I participate in a world-wide group of health care providers that exchanges information about the high costs of health care and overtreatment in our respective countries. (It’s not just an American problem!)
One provider recently shared for our consideration a paper that stated too many third molars (aka wisdom teeth) were being unnecessarily removed in the US.
Ten million third molars (wisdom teeth) are extracted from approximately 5 million people in the United States each year at an annual cost of over $3 billion.
In addition, more than 11 million patient days of “standard discomfort or disability”—pain, swelling, bruising, and malaise—result postoperatively, and more than 11000 people suffer permanent paresthesia—numbness of the lip, tongue, and cheek—as a consequence of nerve injury during the surgery. At least two thirds of these extractions, associated costs, and injuries are unnecessary, constituting a silent epidemic of iatrogenic injury that afflicts tens of thousands of people with lifelong discomfort and disability.
Although the paper dated from 2007, the statistics have not changed much. I also found that the biggest predictor of whether or not someone had their wisdom teeth removed was not that it was medically necessary, but that the patient (or the parents) had dental insurance.
I had my wisdom teeth removed at age 18, as did my husband and all our siblings. My son had his removed a few years ago just after graduating from high school. I never really considered he wouldn’t have his wisdom teeth removed, and was just waiting to hear our dentist tell us when it was time.
X-rays in hand, we dutifully went to see the oral surgeon and I was told all four of my son’s wisdom teeth were impacted and needed to come out. The cost was approximately $2,000. As we didn’t have dental insurance, he gave us a 10% discount for paying in full at time of service.
My son’s experience was miserable, although probably not unusual. He was in a lot of pain, and I was being miserly with the pain meds because I was worried about acetaminophen overdose from the Percocet. Then one of his sockets got infected and we had to go back to the oral surgeon to have it cleaned out (really, really painful) and get a prescription for an antibiotic.
Was his trauma unnecessary? I don’t know.
Most oral surgeons (85%) say yes. Just do it. But isn’t that one of our problems with health care in this country? We look to the experts for advice, even though they are also the ones profiting from the procedure. It sets up a conflict of interest.
What would I do differently now that I’m a Frugal Nurse and ask lots more questions?
My understanding has always been that wisdom teeth will eventually cause problems, and it’s less painful to take them out when you are young. (Try telling that to my son!)
The above-mentioned paper addresses these myths, as he calls them.
Myth Number 1—Third Molars Have a High Incidence of Pathology
Not more than 12% of impacted teeth have associated pathology. This incidence is the same as for appendicitis (10%) and cholecystitis (12%), yet prophylactic appendectomies and cholecystectomies [gall bladder removal] are not the standard of care. Why then prophylactic third-molar extractions?
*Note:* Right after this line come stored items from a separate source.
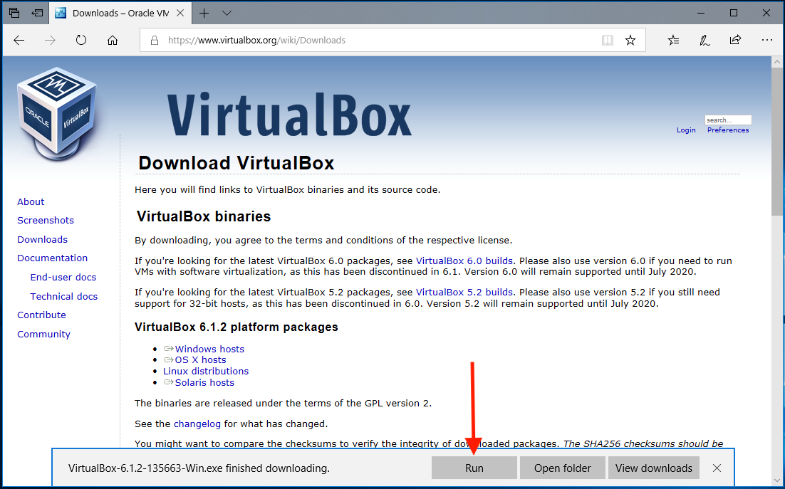Open Settings and more ellipsis menu
Screen dimensions: 785x489
click(766, 41)
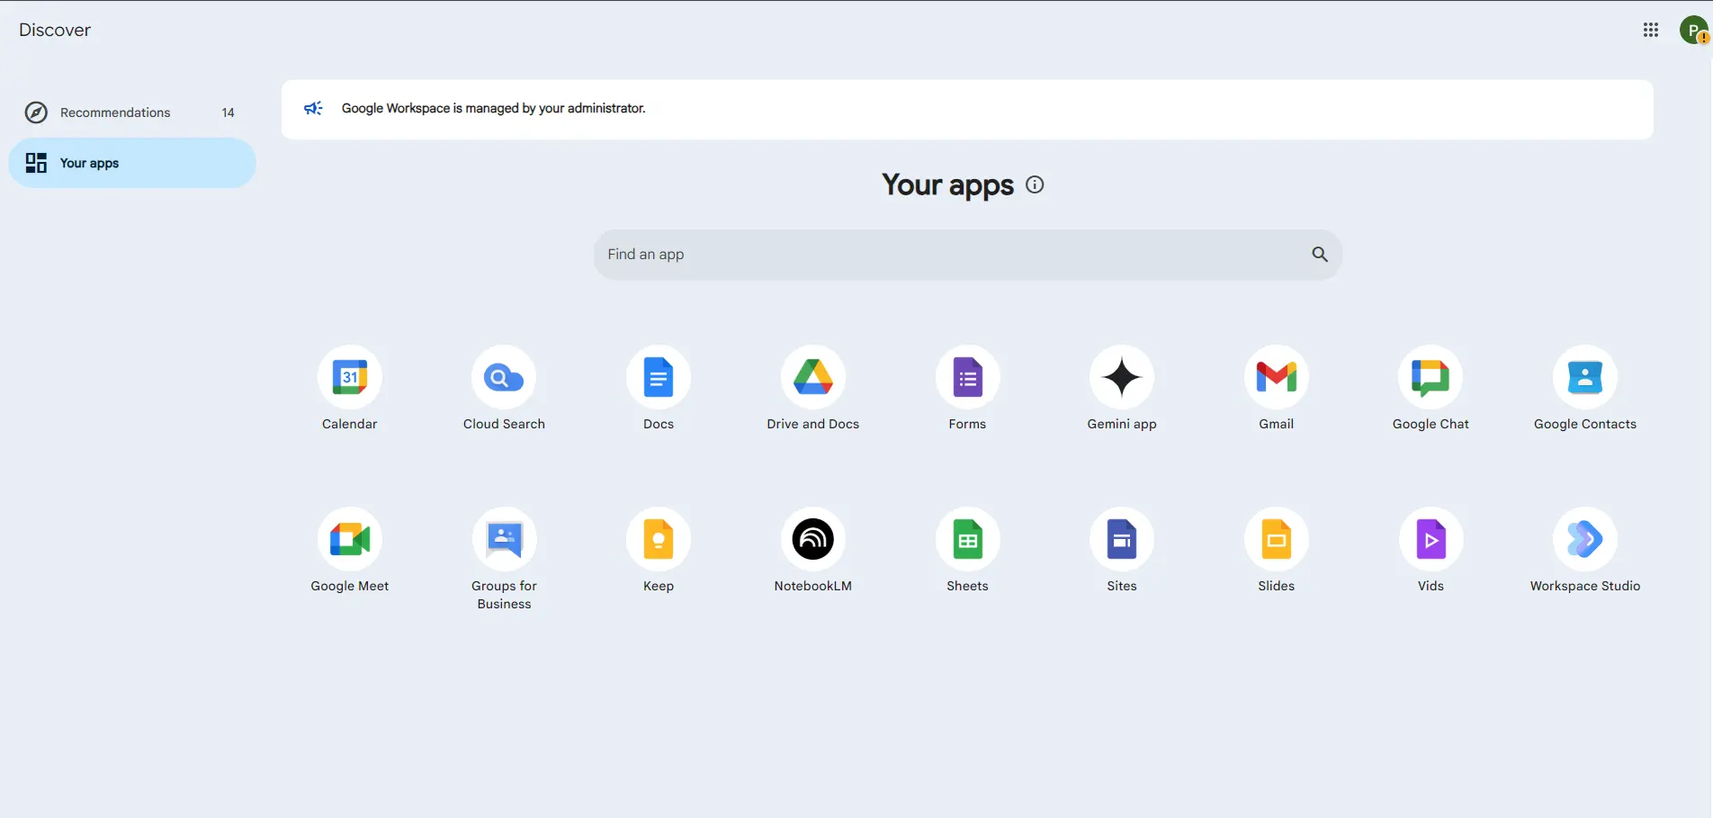
Task: Click info icon beside Your apps heading
Action: [1035, 184]
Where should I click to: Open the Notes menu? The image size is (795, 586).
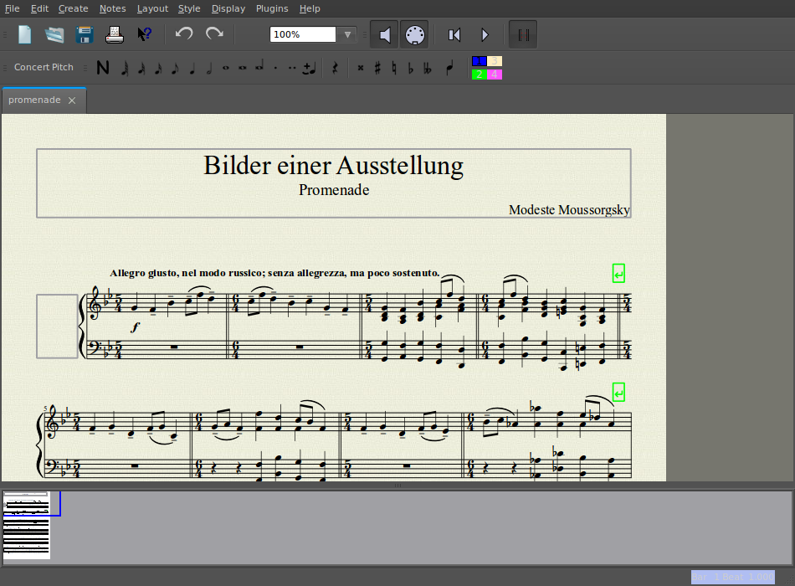(112, 8)
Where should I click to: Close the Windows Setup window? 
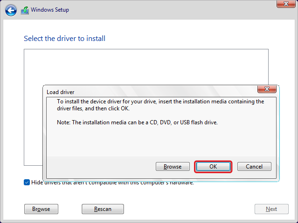tap(285, 4)
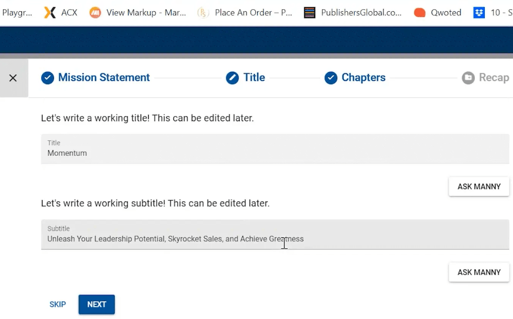Open the Place An Order bookmark icon

(203, 13)
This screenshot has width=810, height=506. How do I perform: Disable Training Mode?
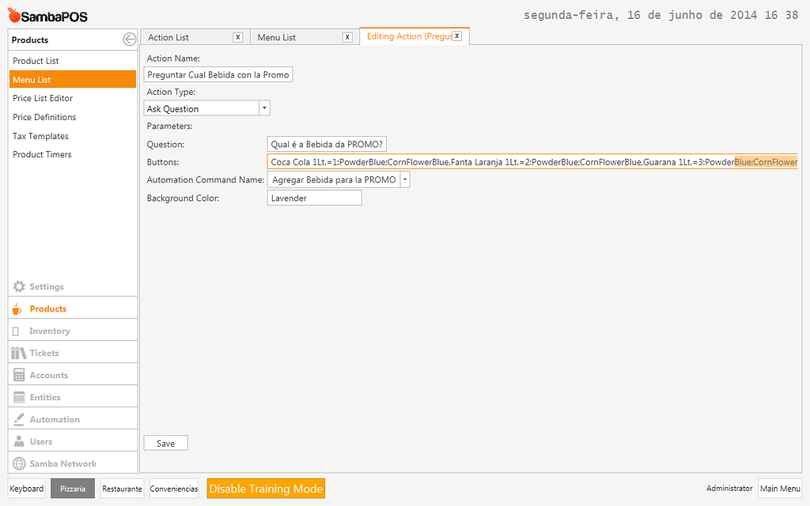[266, 488]
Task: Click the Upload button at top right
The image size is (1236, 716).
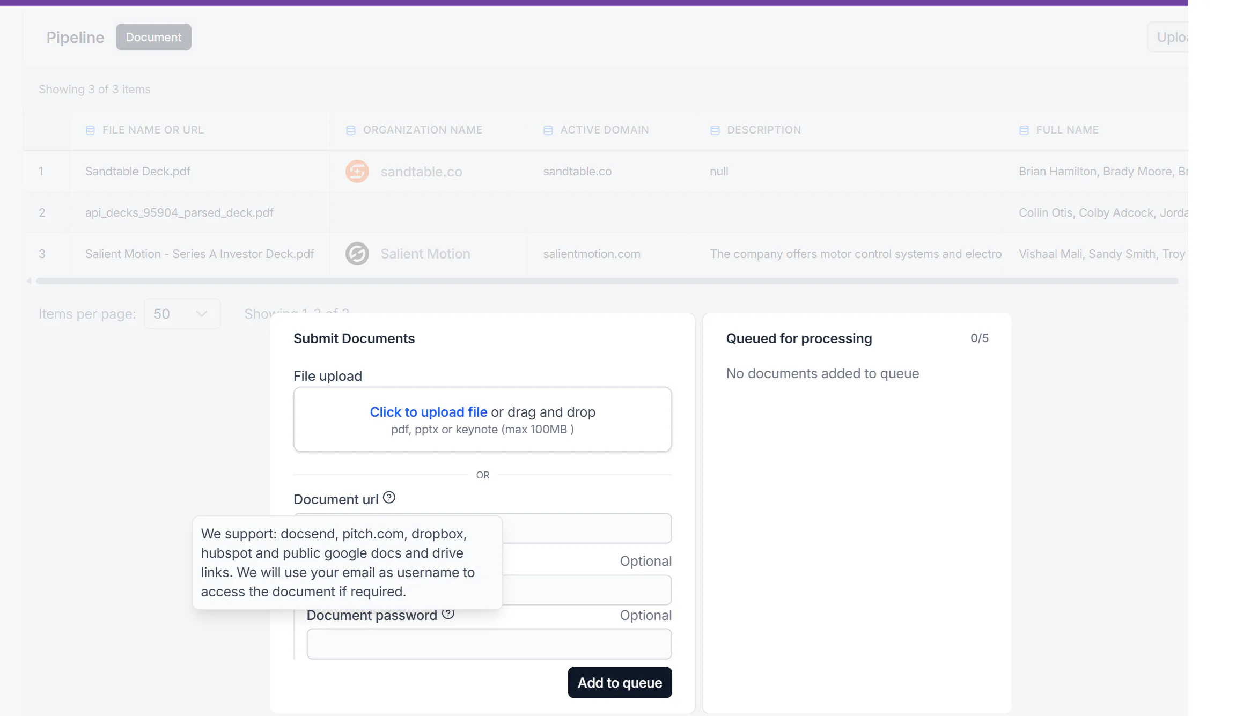Action: [1168, 37]
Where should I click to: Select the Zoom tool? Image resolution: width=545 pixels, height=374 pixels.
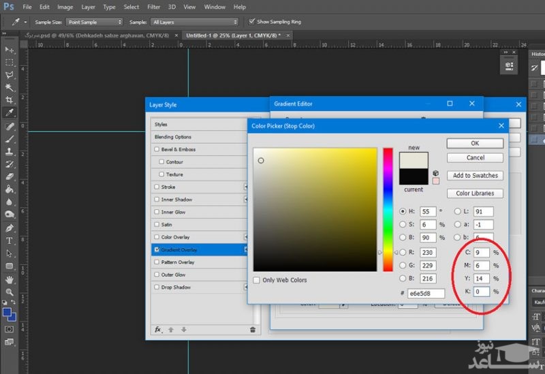tap(10, 292)
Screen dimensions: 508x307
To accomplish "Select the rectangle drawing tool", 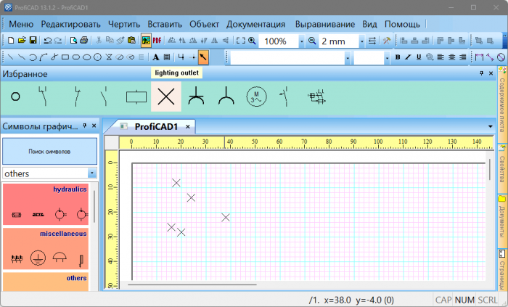I will pyautogui.click(x=65, y=57).
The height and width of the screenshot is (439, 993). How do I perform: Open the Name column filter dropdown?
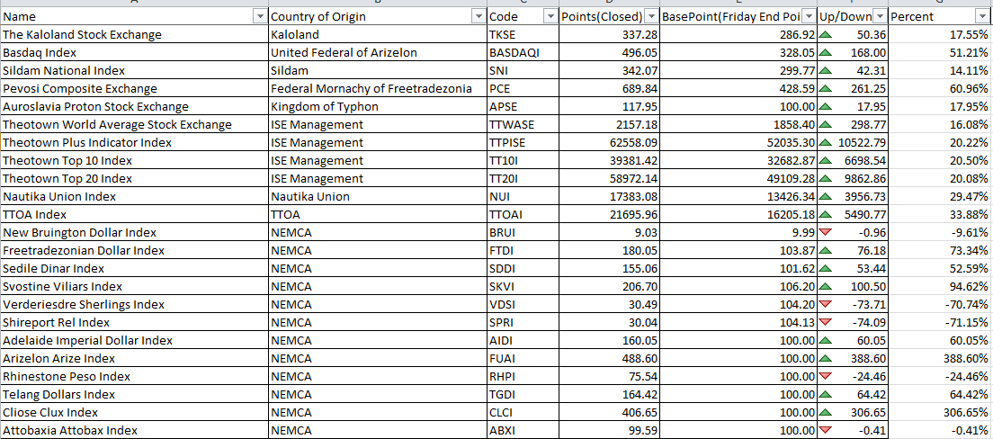(260, 17)
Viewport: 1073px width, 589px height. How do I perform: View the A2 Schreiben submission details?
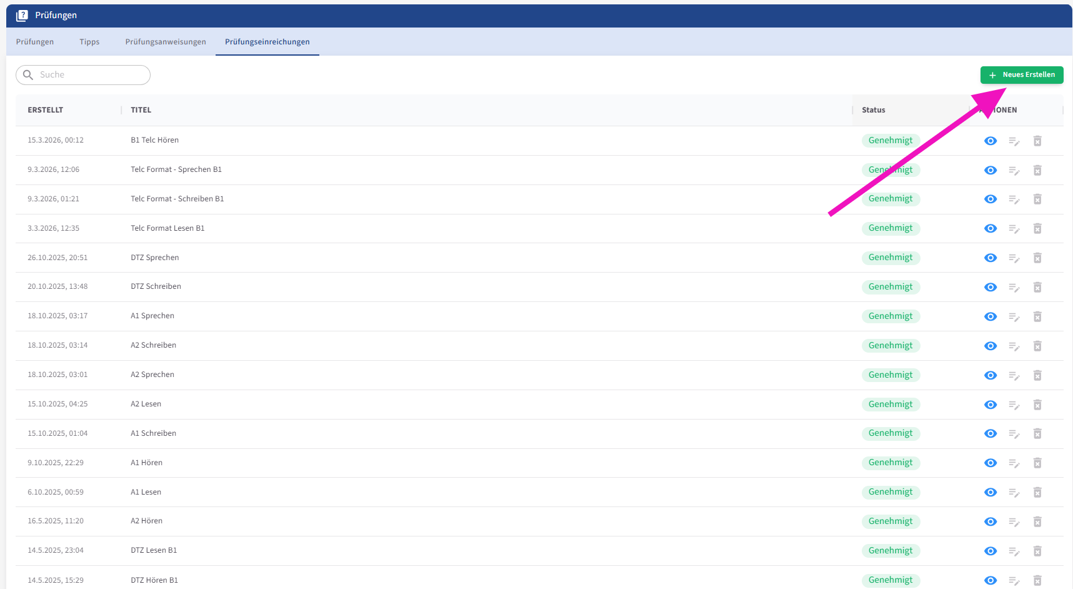point(991,346)
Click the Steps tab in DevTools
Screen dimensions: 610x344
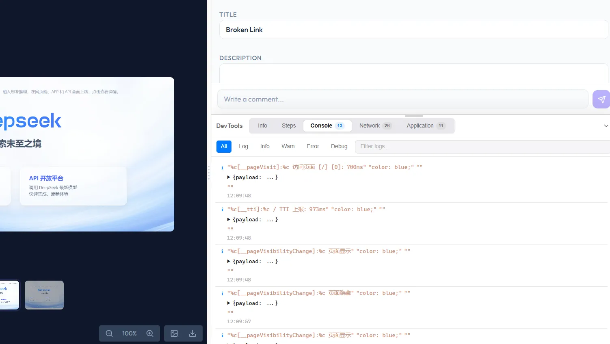(288, 125)
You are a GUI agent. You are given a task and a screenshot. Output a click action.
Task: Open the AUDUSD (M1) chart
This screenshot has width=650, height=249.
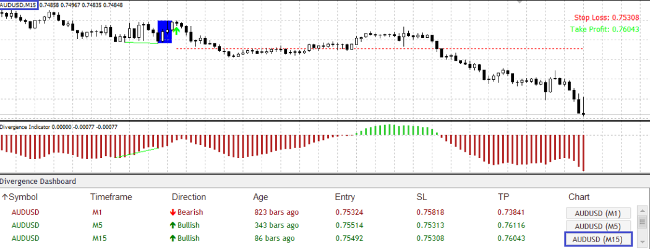pos(597,213)
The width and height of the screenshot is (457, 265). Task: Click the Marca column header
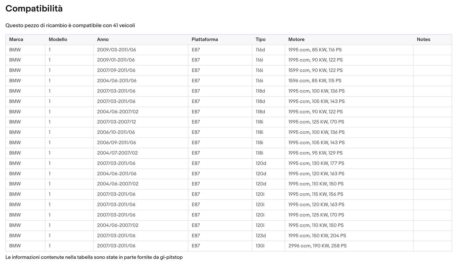tap(16, 40)
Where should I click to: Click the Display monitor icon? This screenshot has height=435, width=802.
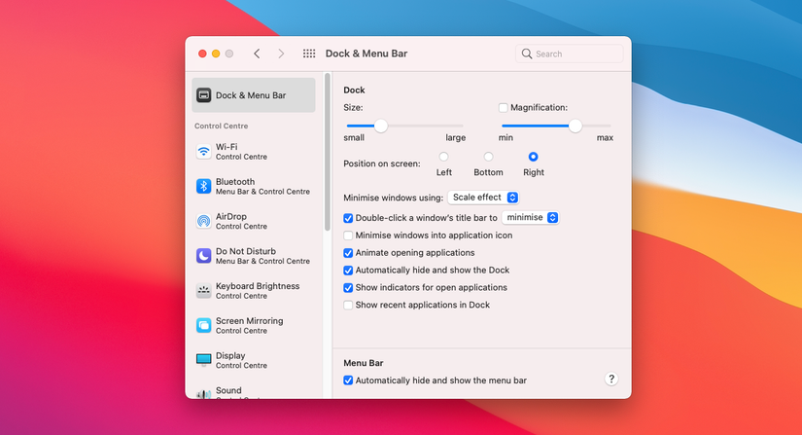click(x=203, y=360)
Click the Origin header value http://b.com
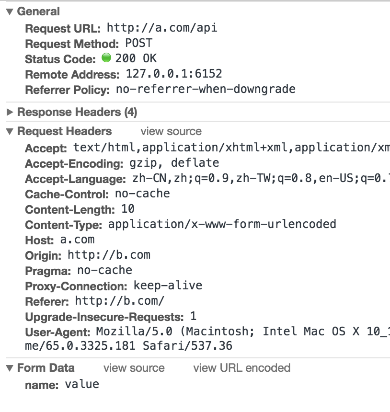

Myth Number 2—Early Removal of Third Molars Is Less Traumatic
Early removal of third molars is actually more traumatic and painful than leaving asymptomatic, nonpathologic teeth in situ….Furthermore, dry socket, secondary infection, and paresthesia are less likely to occur in persons aged 35 to 83 years than in those aged 12 to 24 years, who experience more third-molar extractions. The highest risk of complication is in persons aged 25 to 34 years.
A New York Times article on this topic offered some good advice:
IF EXTRACTION IS RECOMMENDED All surgery carries risks, and you should try to ensure that there is something to be gained from having your wisdom teeth removed. Ask what the reason is in your case. Is there a chance the wisdom teeth will grow in successfully? If you see a dentist on a regular basis, is watchful waiting an option?
IF YOU CHOOSE SURGERY Most dental plans cover at least some of the costs of extraction. If you don’t have dental insurance, pulling all four teeth may cost several thousand dollars.
Ask if you can have local anesthesia, which is considered safer than general anesthesia.
IF YOU DECIDE AGAINST EXTRACTION Good dental hygiene will be even more important for you. The teeth in the back of the mouth are often harder to reach and clean well. Get frequent cleanings, and X-rays if necessary.
And I liked this quote from an article earler this year in the Los Angeles Times: Dentists debate need to extract wisdom teeth
Scott Tomar, a professor of community dentistry and behavioral science at the University of Florida, considers removing healthy wisdom teeth no different than removing a healthy appendix just in case it might burst. “I don’t know of any other surgical treatment still done in the United States where we prophylactically do an invasive surgical procedure unless there’s pretty strong evidence supporting it. We’ve abandoned that idea long ago.”
So would my son still have his wisdom teeth if I knew then what I know now? I don’t know. But I would have paid a lot more attention to the x-rays and asked more thoughtful and specific questions of both our dentist and the oral surgeon rather than just blindly following their instructions.
I’m glad to say I don’t do that anymore.